副腎皮質腫瘍の原因遺伝子についての総説
Best Pract Res Clin Endocrinol Metab 2020; 34: 101428
コルチゾール産生腫瘍では半数以上で
ACTH 受容体の下流にある cAMP-PKA 経路の異常を認める。特に PRKACA (PKA αサブユニットをコードする遺伝子) の体細胞性変異は 42% 以下で認める。変異した PKA は恒常的なリン酸化活性を持つようになり、細胞増殖を促進する。
アルドステロン産生腫瘍では半数以上で球状層の細胞に発現するイオンチャネルや Na/K ATPase の変異を認める。特に KCNJ5 (K チャネルをコードする遺伝子) の体細胞性変異は40%で認める。

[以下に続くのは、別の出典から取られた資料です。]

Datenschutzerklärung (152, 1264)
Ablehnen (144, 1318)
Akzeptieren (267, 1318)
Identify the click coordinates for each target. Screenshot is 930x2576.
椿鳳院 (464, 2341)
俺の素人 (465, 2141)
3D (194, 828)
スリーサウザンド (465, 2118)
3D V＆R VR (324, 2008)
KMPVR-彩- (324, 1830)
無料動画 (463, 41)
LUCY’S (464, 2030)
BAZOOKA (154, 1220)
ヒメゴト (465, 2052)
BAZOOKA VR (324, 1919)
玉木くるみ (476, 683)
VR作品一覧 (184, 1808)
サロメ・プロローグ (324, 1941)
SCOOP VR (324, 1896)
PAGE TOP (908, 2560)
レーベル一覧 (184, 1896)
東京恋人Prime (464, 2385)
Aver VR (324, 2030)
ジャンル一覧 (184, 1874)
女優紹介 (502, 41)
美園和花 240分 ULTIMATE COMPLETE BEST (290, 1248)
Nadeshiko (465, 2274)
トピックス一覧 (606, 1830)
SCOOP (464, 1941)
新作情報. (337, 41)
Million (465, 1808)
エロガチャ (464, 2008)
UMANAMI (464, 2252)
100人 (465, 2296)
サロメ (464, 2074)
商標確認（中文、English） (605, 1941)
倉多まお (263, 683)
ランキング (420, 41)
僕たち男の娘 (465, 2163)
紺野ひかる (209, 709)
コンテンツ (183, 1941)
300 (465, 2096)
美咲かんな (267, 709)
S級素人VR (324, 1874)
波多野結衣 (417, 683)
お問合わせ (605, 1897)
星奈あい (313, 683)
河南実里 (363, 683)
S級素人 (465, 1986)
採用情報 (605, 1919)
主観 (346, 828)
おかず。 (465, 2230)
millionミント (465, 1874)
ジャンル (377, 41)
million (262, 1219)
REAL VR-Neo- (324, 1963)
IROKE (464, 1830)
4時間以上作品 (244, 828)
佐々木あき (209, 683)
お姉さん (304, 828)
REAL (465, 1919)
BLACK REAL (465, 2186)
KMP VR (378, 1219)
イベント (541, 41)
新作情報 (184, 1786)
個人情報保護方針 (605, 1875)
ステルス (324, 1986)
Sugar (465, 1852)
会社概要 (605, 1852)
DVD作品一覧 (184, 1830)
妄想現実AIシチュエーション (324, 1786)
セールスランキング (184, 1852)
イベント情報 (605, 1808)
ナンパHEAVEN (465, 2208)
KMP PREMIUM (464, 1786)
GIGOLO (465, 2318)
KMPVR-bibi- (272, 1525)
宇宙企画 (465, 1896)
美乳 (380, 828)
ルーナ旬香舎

アルドステロン分泌刺激であるアンジオテンシン II と高カリウム血症はそれぞれGタンパク共役受容体を介して、あるいは直接的に球状層の細胞を脱分極させる。これにより電位依存性Ca チャネルが開口して細胞内に Ca が流入するとアルドステロン合成酵素の遺伝子(CYP11B2) の発現が促進される。
デオキシコルチコステロン産生腫瘍の原因遺伝子については記載がない。